Now we need to create the docker-compose which will fire up our Traefik container. Add the following to traefik/docker-compose.yml:

version: '2'
services:
  traefik:
    image: traefik:latest
    ports:
      - 80:80
      - 443:443
    expose:
      - 8080
    labels:
      traefik.enable: true
      traefik.port: 8080
      traefik.frontend.rule: "Host:traefik.mattgrayisok.com"
      traefik.frontend.auth.basic: "admin:password_from_htpasswd_output"
    volumes:
      - /var/run/docker.sock:/var/run/docker.sock
      - ./traefik.toml:/traefik.toml
      - ./acme.json:/acme.json
    restart: unless-stopped
    command: ['traefik', '--docker']

** If you have any dollar signs in your htpasswd string, double them up to stop docker-compose interpreting them as variables**

With this file we're allowing Traefik to bind to both port 80 and 443 on our host, we're also exposing port 8080 which we'll use for the dashboard.

The labels that we've set are all related to the dashboard configuration. We're enabling it, routing dashboard traffic to port 8080 of the container, setting a rule which tells Traefik to route any incoming requests to ports 80 and 443 with a Host set to traefik.mattgrayisok.com towards the dashboard and finally setting up basic auth using the htpasswd output that we copied earlier.

If you'd like to check out the dashbaord you'll need to get a domain or subdomain set up for it and pointed towards the server and then drop that domain into this file replacing traefik.mattgrayisok.com.

We're also setting up some volumes to mount into the container when it's running. The first is the host's docker process socket. Mounting this into Traefik allows it to listen for events fired when other containers start and stop so that it can dynamically route to them.

Secondly we're mounting in our config file and finally the acme.json file that we created earlier for storing Let's Encrypt goodies.

Let's test out what we've done so far:

docker-compose up -d

If you have your dashboard domain name set up properly you should now be able to visit it to see the Traefik dashboard! In my case that's https://traefik.mattgrayisok.c...

Log in using admin and the password that you generated earlier and you'll hopefully see a sweet dashboard with a single Frontend and Backend, both for the dashboard we're currently looking at.

The next step is to link up an application that Traefik can start routing to:

cd ~
mkdir catbox #Create our application directory if it doesn't already exist
cd catbox

Add the following to catbox/docker-compose.yml:

version: '2'
services:
  catbox:
      image: mattgrayisok/catbox:latest
      restart: unless-stopped
      expose:
          - 80
      labels:
      - traefik.enable=true
      - traefik.port=80
      - traefik.frontend.rule=Host:catbox.mattgrayisok.com
      - traefik.docker.network=traefik_default

networks:
  default:
    external:
      name: traefik_default

Replace catbox.mattgrayisok.com with your application's (sub)domain that's pointing at this server.

Here we've just used labels on our container to tell Traefik that we want it to route any traffic with a Host set to our domain to port 80 on our application container.

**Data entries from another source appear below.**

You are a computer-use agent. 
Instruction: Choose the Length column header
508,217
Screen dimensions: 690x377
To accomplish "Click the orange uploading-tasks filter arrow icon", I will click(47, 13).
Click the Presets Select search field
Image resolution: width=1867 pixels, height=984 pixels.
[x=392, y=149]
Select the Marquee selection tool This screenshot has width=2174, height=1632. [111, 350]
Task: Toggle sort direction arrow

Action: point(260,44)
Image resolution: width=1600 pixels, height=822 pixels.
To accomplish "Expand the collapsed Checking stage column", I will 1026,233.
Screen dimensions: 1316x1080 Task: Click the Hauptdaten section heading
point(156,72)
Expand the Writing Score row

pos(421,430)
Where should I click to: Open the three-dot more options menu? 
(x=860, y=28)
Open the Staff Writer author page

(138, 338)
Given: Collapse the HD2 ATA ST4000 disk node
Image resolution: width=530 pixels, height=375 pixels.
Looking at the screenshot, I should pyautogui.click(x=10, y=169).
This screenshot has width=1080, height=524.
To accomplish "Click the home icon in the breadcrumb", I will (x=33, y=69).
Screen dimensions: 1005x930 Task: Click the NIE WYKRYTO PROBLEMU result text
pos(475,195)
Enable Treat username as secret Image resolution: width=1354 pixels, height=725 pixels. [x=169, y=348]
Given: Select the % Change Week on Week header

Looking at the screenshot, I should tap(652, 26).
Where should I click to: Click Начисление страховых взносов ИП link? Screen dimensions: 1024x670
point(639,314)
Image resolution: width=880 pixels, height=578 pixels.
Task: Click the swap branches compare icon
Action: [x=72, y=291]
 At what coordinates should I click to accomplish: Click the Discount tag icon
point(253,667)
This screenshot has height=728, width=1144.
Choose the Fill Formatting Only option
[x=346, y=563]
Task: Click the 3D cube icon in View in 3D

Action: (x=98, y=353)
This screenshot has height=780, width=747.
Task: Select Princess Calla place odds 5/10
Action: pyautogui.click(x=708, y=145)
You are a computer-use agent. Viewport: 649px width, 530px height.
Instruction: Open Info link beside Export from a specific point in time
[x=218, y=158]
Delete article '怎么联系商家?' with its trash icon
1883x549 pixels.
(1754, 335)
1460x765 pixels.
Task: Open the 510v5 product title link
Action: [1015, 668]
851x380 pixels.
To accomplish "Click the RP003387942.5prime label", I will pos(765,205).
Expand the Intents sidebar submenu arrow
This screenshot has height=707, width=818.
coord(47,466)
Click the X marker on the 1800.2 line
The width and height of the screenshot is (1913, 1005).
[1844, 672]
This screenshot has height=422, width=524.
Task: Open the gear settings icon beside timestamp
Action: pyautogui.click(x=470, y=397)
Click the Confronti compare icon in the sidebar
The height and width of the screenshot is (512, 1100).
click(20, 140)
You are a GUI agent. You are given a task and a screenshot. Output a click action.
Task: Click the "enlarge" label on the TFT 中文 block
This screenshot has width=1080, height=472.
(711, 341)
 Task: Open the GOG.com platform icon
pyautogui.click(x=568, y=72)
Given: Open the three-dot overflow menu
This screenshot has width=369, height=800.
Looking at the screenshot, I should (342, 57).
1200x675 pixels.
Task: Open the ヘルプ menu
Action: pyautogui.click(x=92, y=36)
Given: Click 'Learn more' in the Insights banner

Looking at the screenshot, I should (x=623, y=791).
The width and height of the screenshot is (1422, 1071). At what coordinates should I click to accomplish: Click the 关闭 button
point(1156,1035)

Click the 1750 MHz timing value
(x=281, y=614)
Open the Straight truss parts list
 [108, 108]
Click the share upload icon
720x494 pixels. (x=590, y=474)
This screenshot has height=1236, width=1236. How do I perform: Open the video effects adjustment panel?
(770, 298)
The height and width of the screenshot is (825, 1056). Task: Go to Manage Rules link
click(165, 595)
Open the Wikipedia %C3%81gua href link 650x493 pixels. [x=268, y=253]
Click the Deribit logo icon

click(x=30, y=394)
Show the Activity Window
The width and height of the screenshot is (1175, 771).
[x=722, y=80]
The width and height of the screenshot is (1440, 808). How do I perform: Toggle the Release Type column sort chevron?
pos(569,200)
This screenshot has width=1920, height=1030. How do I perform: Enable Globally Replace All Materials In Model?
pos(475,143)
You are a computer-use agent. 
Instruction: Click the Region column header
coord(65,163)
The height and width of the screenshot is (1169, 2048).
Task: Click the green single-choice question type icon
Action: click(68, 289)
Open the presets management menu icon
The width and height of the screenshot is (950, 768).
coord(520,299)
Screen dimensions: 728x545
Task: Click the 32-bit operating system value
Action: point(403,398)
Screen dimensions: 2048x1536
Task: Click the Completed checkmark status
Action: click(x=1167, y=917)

We've also made sure that our application is connected to the same network as Traefik itself.

docker-compose up -d #Start our application

You should immediately see our application's front and back ends appear in Traefik's dashboard. Wait 30 seconds for certificates to be generated and then try out your app's URL, in my case: https://catbox.mattgrayisok.co...

You're all sorted. You can now add as many applications to this server as you like - just make sure to point the (sub)domains to your server first and add appropriate labels in your docker-compose files.

Wrapping Up

We've explored three ways to set up HTTPS comms which cover both local and production deployments. Each of them suits different scenarios. It's up to you to decide how much control you need over your certificates vs how much out-of-the-box functionality you'd like.

Personally I tend to use a mixture of nginx-proxy and Traefik deployments in production because they're simple to implement and once they're set up you don't need to worry about certificate renewals - they're handled for you. They do come with some configuration overhead though, and if anything goes wrong be prepared to dig through documentation in order to find a solution.